▸ **What you should do**
In the records below, locate the line containing "Where should I click to: Click the shift-chart-right", then output that line and all later lines exactly, through the last one.

▸ **Records for the exercise**
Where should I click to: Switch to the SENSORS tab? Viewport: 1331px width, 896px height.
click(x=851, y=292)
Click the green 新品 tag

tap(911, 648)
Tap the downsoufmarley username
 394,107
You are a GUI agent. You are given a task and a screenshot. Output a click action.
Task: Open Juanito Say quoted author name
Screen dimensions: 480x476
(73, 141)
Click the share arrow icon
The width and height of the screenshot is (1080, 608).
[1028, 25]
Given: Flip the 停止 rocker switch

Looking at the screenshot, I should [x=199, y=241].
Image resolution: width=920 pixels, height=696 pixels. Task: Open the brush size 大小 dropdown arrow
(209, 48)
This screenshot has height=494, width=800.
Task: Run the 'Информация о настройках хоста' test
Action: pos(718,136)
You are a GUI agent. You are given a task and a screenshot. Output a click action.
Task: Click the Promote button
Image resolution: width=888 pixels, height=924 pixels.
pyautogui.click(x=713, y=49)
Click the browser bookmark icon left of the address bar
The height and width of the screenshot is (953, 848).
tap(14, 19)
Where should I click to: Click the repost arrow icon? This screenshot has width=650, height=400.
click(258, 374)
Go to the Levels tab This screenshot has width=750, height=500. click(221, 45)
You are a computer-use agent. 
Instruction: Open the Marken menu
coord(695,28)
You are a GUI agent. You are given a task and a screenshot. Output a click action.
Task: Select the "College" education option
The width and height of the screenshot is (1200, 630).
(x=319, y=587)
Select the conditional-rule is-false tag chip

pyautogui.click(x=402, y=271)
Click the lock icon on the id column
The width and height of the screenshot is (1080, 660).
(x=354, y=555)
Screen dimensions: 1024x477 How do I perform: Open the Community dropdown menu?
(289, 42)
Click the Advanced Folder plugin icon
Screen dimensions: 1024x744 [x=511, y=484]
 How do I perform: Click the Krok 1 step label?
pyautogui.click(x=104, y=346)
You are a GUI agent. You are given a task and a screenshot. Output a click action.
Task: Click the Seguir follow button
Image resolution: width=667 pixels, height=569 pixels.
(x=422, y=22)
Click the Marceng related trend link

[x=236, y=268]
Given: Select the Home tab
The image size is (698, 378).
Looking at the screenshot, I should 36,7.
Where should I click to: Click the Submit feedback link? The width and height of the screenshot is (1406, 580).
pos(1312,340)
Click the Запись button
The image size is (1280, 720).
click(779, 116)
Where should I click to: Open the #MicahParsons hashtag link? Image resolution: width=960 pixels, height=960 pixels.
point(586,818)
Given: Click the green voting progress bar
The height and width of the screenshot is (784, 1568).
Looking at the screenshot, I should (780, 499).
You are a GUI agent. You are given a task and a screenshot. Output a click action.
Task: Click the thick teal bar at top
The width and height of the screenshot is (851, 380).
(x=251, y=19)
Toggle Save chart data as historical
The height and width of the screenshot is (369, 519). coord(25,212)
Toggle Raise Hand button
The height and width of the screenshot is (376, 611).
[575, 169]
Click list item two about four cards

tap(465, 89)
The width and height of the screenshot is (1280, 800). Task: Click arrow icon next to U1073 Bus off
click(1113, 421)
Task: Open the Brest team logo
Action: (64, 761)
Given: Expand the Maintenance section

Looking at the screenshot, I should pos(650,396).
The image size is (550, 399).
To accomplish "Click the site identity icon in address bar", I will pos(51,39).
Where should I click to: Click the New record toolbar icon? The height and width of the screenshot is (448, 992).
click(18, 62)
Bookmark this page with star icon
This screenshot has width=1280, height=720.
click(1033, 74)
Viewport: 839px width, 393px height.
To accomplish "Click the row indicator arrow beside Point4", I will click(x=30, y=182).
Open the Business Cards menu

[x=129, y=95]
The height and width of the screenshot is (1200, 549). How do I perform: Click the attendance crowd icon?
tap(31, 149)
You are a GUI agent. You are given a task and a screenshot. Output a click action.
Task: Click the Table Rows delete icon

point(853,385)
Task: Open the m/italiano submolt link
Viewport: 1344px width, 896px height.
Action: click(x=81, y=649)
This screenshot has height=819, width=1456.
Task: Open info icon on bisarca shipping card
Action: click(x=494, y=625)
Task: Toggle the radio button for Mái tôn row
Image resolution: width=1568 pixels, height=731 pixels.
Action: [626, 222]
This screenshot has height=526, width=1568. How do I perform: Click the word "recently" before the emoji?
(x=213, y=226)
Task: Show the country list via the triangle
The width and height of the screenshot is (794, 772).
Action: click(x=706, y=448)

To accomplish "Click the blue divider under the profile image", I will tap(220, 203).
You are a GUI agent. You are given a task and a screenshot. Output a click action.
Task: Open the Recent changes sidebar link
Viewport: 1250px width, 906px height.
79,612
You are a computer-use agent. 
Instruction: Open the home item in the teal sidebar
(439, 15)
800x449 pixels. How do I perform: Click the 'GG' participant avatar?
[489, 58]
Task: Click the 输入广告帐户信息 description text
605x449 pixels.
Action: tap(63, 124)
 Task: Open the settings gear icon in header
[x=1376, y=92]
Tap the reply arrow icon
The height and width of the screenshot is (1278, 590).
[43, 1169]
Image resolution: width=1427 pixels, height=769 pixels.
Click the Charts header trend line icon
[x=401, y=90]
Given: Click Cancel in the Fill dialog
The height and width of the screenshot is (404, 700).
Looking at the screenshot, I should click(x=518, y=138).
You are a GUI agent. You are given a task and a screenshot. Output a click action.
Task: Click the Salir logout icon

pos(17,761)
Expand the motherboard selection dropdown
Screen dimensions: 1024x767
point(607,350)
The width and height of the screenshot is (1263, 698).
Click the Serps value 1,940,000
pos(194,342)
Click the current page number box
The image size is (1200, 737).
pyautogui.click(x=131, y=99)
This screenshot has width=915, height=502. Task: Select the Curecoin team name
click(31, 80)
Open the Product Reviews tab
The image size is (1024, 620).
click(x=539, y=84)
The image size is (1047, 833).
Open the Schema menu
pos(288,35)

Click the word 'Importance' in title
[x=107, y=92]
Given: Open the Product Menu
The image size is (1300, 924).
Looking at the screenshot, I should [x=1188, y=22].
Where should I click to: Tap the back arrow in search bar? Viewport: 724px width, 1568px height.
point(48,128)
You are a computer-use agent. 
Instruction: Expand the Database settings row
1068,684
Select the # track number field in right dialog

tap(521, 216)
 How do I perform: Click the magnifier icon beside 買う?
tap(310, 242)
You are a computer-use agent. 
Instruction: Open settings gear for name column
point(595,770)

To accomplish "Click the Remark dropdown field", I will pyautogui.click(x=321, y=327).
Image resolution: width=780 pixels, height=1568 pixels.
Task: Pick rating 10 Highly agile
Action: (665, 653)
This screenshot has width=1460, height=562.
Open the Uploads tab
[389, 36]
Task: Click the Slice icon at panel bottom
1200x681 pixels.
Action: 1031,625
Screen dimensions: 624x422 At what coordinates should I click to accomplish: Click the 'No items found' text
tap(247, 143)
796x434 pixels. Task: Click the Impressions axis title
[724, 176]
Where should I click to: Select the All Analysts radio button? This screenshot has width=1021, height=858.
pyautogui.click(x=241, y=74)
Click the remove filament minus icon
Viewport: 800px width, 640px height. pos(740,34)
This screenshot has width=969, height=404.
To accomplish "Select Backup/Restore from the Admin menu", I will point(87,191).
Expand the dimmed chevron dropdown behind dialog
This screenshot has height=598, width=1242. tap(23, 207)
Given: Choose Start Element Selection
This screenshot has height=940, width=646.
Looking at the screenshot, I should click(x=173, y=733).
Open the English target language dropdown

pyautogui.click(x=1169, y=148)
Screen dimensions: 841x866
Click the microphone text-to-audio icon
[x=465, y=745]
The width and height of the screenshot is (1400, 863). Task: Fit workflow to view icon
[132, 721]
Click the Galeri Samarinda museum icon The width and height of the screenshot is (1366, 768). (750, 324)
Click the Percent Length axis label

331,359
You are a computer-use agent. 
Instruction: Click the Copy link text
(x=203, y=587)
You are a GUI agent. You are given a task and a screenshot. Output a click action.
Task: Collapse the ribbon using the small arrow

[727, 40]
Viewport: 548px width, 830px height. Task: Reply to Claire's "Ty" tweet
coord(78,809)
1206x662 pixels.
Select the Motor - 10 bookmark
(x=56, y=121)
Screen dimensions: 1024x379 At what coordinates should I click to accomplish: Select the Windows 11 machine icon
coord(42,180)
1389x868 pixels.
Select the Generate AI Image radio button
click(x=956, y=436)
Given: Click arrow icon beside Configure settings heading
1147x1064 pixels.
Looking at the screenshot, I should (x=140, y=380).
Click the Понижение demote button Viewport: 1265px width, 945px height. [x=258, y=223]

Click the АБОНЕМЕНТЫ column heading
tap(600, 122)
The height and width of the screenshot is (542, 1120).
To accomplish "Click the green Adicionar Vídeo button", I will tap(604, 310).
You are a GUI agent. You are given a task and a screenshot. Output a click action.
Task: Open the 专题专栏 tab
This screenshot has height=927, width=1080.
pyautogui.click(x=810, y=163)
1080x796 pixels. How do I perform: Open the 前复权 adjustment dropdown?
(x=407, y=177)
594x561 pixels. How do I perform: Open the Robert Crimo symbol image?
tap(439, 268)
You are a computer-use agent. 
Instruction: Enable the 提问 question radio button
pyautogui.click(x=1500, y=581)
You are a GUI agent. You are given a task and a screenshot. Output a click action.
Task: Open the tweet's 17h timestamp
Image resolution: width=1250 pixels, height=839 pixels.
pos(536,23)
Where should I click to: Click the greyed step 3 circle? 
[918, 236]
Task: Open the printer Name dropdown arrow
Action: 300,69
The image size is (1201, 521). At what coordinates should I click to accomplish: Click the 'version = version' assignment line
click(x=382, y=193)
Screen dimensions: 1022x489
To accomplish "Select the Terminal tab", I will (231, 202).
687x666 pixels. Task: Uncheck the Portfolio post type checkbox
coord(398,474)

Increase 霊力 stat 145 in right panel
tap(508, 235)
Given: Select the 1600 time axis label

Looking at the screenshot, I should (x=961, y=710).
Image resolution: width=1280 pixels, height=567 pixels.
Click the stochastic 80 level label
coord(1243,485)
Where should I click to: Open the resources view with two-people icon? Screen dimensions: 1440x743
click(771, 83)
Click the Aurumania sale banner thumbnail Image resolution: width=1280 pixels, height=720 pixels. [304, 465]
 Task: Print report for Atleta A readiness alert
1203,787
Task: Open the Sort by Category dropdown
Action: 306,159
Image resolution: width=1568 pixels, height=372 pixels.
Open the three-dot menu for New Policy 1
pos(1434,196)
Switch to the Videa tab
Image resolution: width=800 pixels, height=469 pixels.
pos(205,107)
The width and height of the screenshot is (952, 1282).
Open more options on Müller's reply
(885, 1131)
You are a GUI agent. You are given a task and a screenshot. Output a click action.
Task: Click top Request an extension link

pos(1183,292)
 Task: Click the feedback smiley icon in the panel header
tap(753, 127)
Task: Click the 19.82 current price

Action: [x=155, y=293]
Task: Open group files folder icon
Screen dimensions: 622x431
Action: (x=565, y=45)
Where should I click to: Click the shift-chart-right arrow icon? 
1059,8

▸ **Answer section**
Where should I click to: Click the shift-chart-right arrow icon? 
1059,8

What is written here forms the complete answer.